* What needs to be done *
Some entries follow. Reproduce exactly the lines starting at the one with "You are a computer-use" and stopping after the one with "Instruction: Select the".

* Task material *
((

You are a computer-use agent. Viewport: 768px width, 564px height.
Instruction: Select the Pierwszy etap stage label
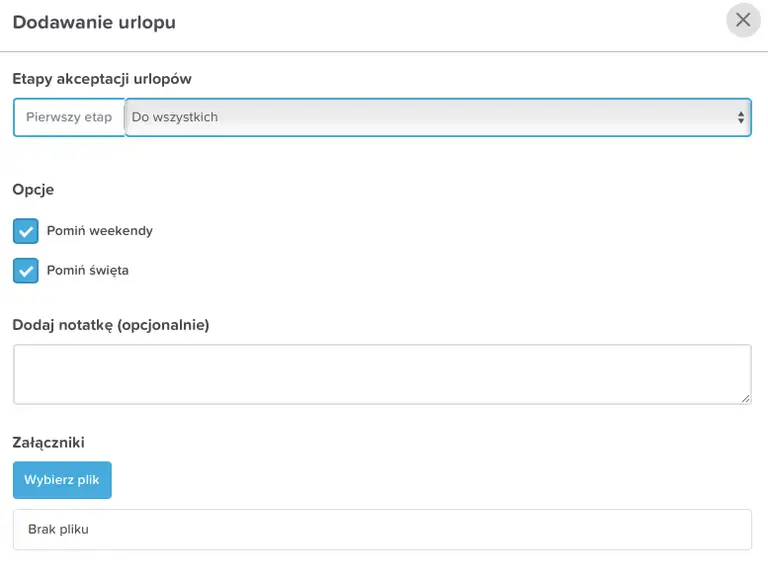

))
((

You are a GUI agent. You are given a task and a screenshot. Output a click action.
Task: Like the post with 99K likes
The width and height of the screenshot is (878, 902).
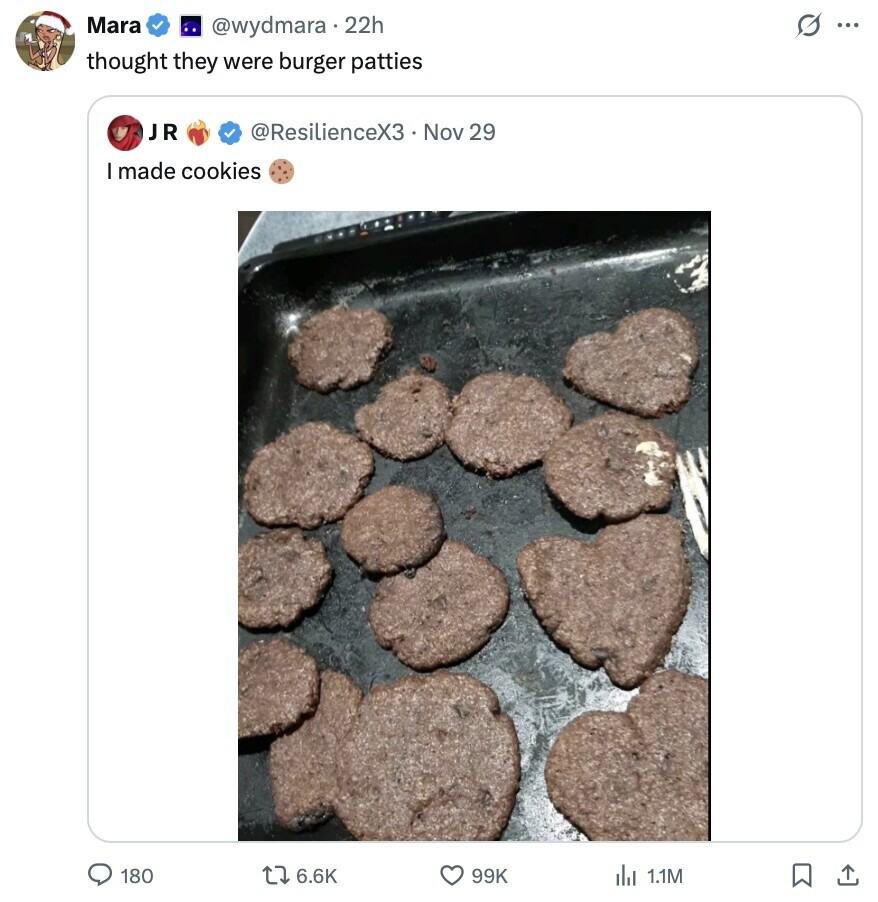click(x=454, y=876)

))
((

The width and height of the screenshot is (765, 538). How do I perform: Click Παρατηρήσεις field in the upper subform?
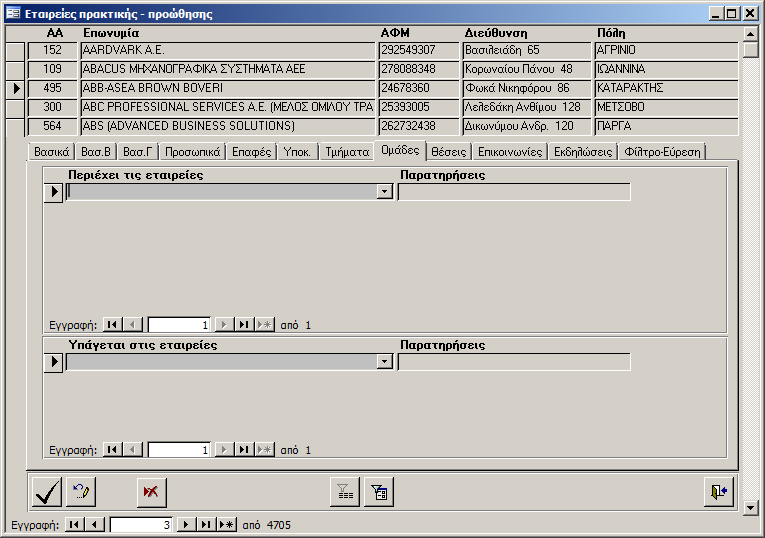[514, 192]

))

* Expected answer *
You are a computer-use agent. Viewport: 768px width, 564px height.
Instruction: Select the Pierwszy etap stage label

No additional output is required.